The SIGAR report makes clear that the Doha agreement, instead of propelling Taliban-Kabul talks, unleashed a Taliban offensive that caught government forces unprepared and increased the number of civilian deaths. Over the period of January to March of 2020, there were 510 civilian deaths and 799 injuries, the report said, quoting data from the US-NATO joint force in Afghanistan.
After that the numbers surged, hitting a high of 1,058 deaths and 1,959 injured in the third quarter of 2020 and continuing at high levels. The latest data, for April and May this year, showed 705 civilian deaths and 1,330 casualties, the SIGAR report said. “The overall trend is clearly unfavourable to the Afghan government, which could face an existential crisis if it isn’t addressed and reversed,” said the inspector general, John Sopko.
He said the report offered a sobering picture that contrasted with “the pervasiveness of overoptimism” that characterised US-led efforts to rebuild and strengthen Afghanistan and the cost of hundreds of billions of dollars to the US government.
“The news coming out of Afghanistan this quarter has been bleak,” the report said.
Afghan air force overstretched
Faced by a new Taliban offensive, the report said, the Afghan government security force “appeared surprised and unready, and is now on its backfoot”.
“Particularly concerning was the speed and ease with which the Taliban seemingly wrested control of districts in Afghanistan’s northern provinces, once a bastion of anti-Taliban sentiment.”
The Afghan air force, considered to be one of the few remaining advantages the government in Kabul has in the fight against the Taliban, is increasingly overstretched, said the watchdog.
All Afghan aircraft were operating at 25 percent over their recommended scheduled maintenance intervals, with five out of seven aircraft experiencing decreases in readiness in June alone, says the SIGAR report.

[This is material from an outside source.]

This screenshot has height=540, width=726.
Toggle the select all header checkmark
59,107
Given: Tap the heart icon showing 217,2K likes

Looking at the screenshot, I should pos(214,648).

The agency said that, for example, the fleet of AC-208 light attack combat aircraft had maintained 93-per-cent readiness between April and May, but that the indicator decreased to 63 percent in June.
SIGAR added that all Afghan aircraft and crew were “overtasked” due to increased requests for air support, intelligence, surveillance, reconnaissance, and resupply missions.

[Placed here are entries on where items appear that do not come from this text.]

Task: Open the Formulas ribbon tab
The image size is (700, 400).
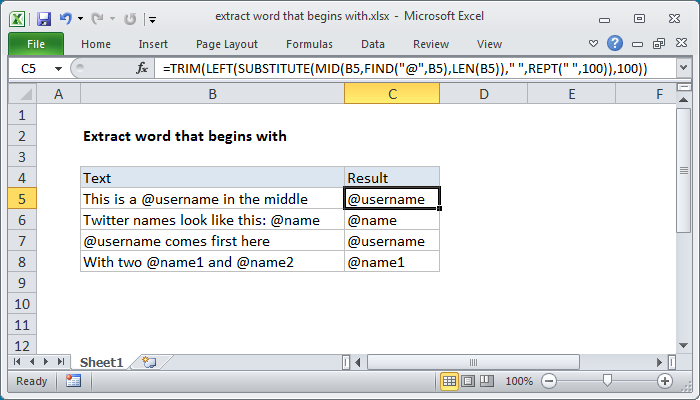Action: tap(309, 44)
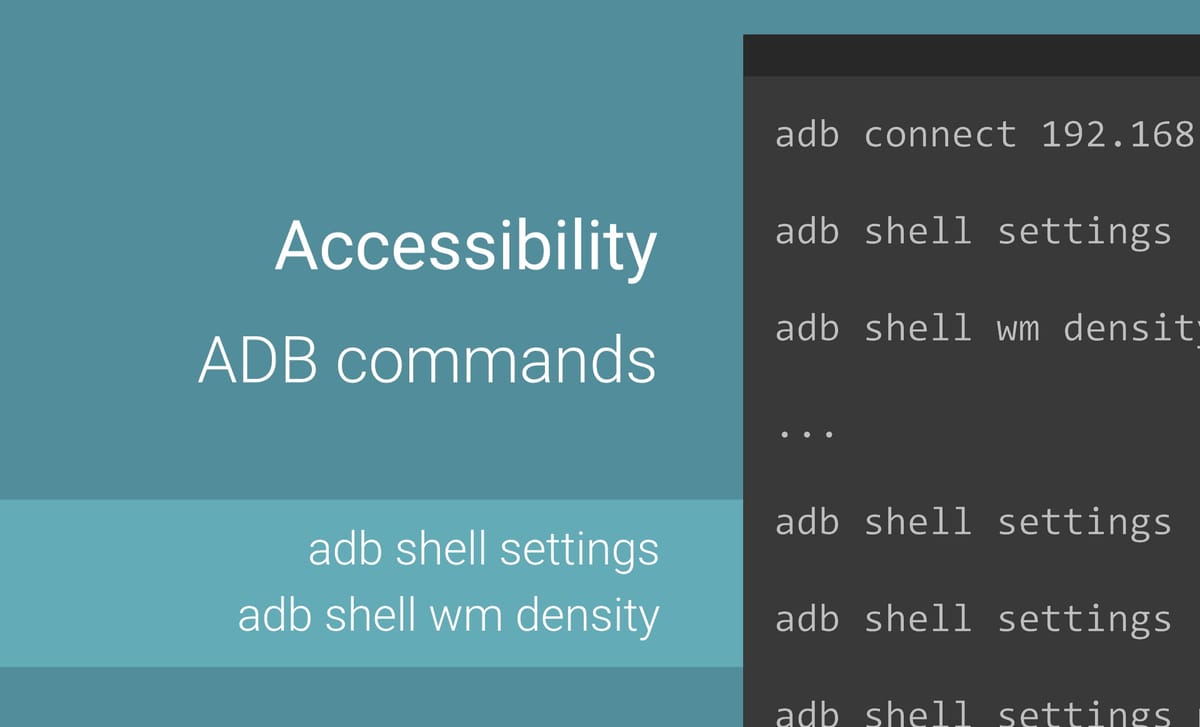Click adb shell settings in the light banner
The image size is (1200, 727).
click(x=484, y=550)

The decrease in readiness coincides with an increase in offensives by the Taliban and a near-complete US exit from the war-torn country.
Meanwhile, the United States said on Wednesday it was deeply troubled by reports of escalating attacks on civilians as the Taliban sweep across Afghanistan and Washington pulls out its last remaining troops and ends its longest war.
Secretary of State Antony Blinken, on a visit to India, said the only path to peace in Afghanistan was through negotiations, which all parties must take seriously.
Taliban insurgents have captured districts across Afghanistan and seized vital border control points in recent weeks, as Washington withdraws its last troops after 20 years. The Pentagon now estimates that the fighters control more than half of Afghanistan’s district centres.
The surge has raised the prospect that the militants could return to power. Millions of people fled their extreme violence during their last period of rule from 1996-2001, when they staged public executions of their foes, banned women from work and education and hosted Osama bin Laden’s al Qaeda network.
The Taliban say they will treat civilians well if they return to power, and will not allow the country to be used as a base for international terrorism.
Describing reports of attacks on civilians as “deeply, deeply troubling”, Blinken said: “An Afghanistan that commits atrocities against its own people would become a pariah state.
“There’s only one path, and that’s at the negotiating table, to resolve the conflict peacefully.”
The United Nations reported this week that civilian casualties had been surging in recent weeks, with as many killed in May-June as in the previous four months. The report did not cover casualties in July, when fighting has intensified further.
Afghans in government-held areas have been alarmed by domestic media reports in recent days of abductions and killings of civilians in areas where the Taliban have advanced. The Taliban deny they are carrying out revenge killings.
US President Joe Biden has ordered all US troops out of the country, fulfilling a policy pledge made by his predecessor Donald Trump, despite warnings from American generals of the potential for renewed civil war without foreign troops to protect the Kabul government.
Peace talks between the government and the Taliban in Qatar have largely stalled, with the Taliban showing little interest in negotiating while they are gaining on the battlefield.